* [EXERCISE DIRECTIONS]: Swap "arrow" for "icon" in the lines from the one holding "Go to next Response search match arrow" through the one holding "tap(434, 288)", inclusive, and give those lines back with nothing else changed. Leave the pictures out.

* [SUPPLIED RECORDS]:
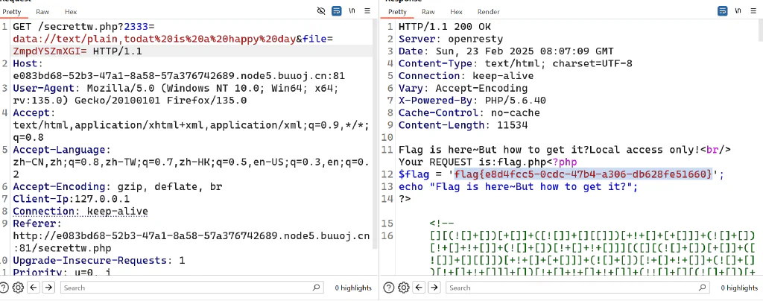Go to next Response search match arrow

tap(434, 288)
--
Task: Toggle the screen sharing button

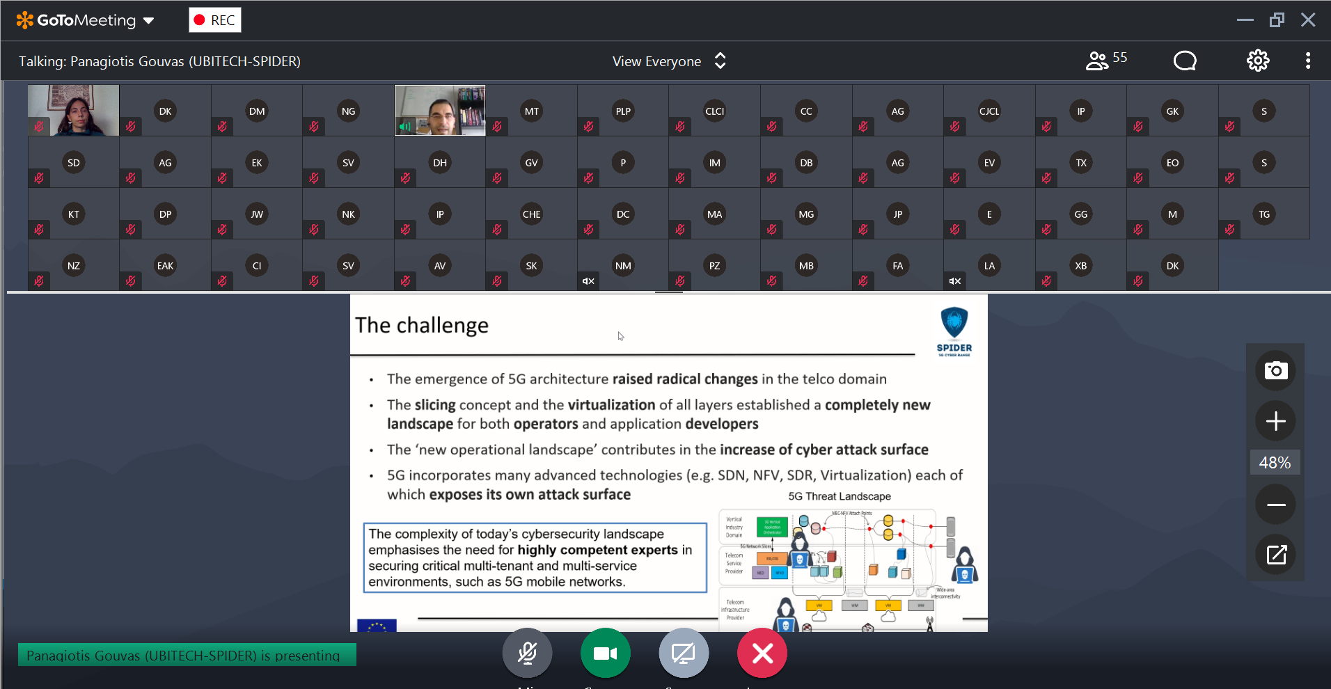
* * *
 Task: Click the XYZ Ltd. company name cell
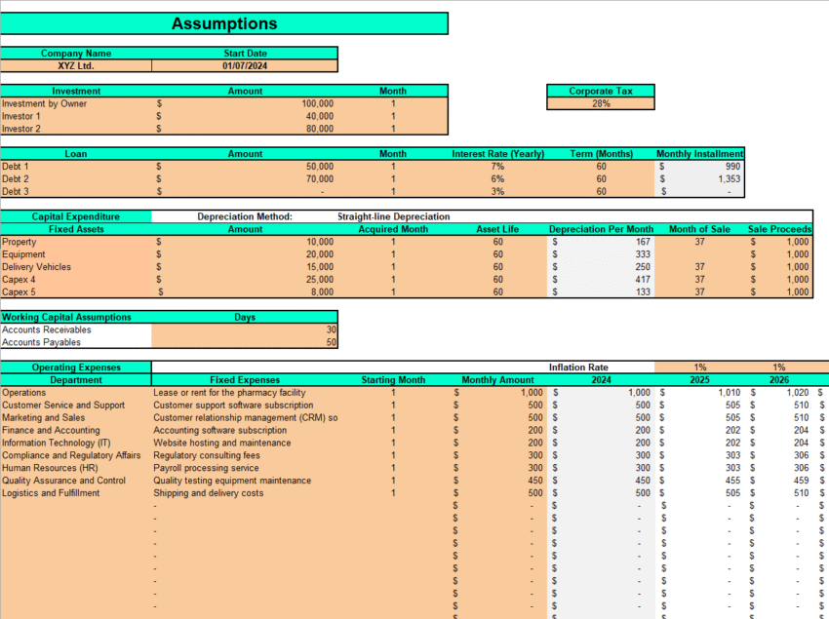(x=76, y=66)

* [TASK RESPONSE]:
Go to next Response search match icon

tap(434, 288)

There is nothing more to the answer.